25 December 2016

Atlas Obscura: How Racism Was First Officially Codified in 15th-Century Spain

You probably know about the widespread mistreatment of Jews in Spain, even if your first thought when someone says “Spanish Inquisition” is a Monty Python sketch. But Spanish and Portuguese antisemitism isn’t just a historical artifact. According to historians like David Brion Davis, the Spanish categorization and treatment of Jews “provided the final seedbed for Christian Negrophobic racism,” and “gave rise to a more general concern over ‘purity of blood’—limpieza de sangre in Spanish—and thus to an early conception of biological race.”

The discrimination against Spanish Jews peaked decades earlier, in 1391, when a fanatical priest incited anti-Jewish mobs with the slogan “convert or die.” A third to a half of the Spanish Jews—the largest community in Europe at the time—were converted to Christianity, the greatest mass conversion in modern Jewish history. [...]

The most important of these conflicts took place in Toledo, and began as a tax revolt. On January 25, 1449, Alvaro de Luna, a favorite of King Juan II, demanded from Toledo a loan of one million maravedis. The townspeople actively resisted payment, and a mob quickly obtained control of the city gates.  [...]

On June 5, 1449, Sarmiento issued the Sentencia-Estatuto, the first set of racial exclusion laws in modern history. It barred conversos, regardless of whether they were sincere Christians, from holding private or public office or receiving land from the church benefices unless they could prove four generations of Christian affiliation.  [...]

The crime of which those of Jewish lineage were guilty was deicide.

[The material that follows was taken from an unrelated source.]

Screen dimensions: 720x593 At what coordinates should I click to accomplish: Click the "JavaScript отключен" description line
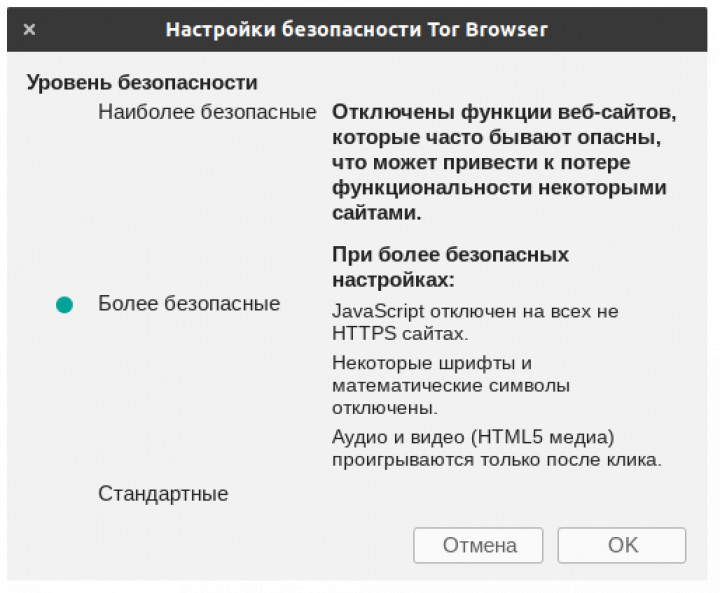[x=474, y=311]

The alleged Jewish role in killing Christ was a kind of original sin, inherited by Jews and passed down in the blood. Because the act superseded the rite of baptism, baptism could not purge conversos of this crime. [...]

Along with slavery, Spain exported limpieza. In 1552, the Spanish Crown decreed that emigrants to America must furnish proof of limpieza. The Spanish deployed limpieza throughout Spanish America and the Portuguese adopted it in Brazil. In its new environment, limpieza began to mutate, beginning to refer to an absence of black blood as well as an absence of Jewish blood.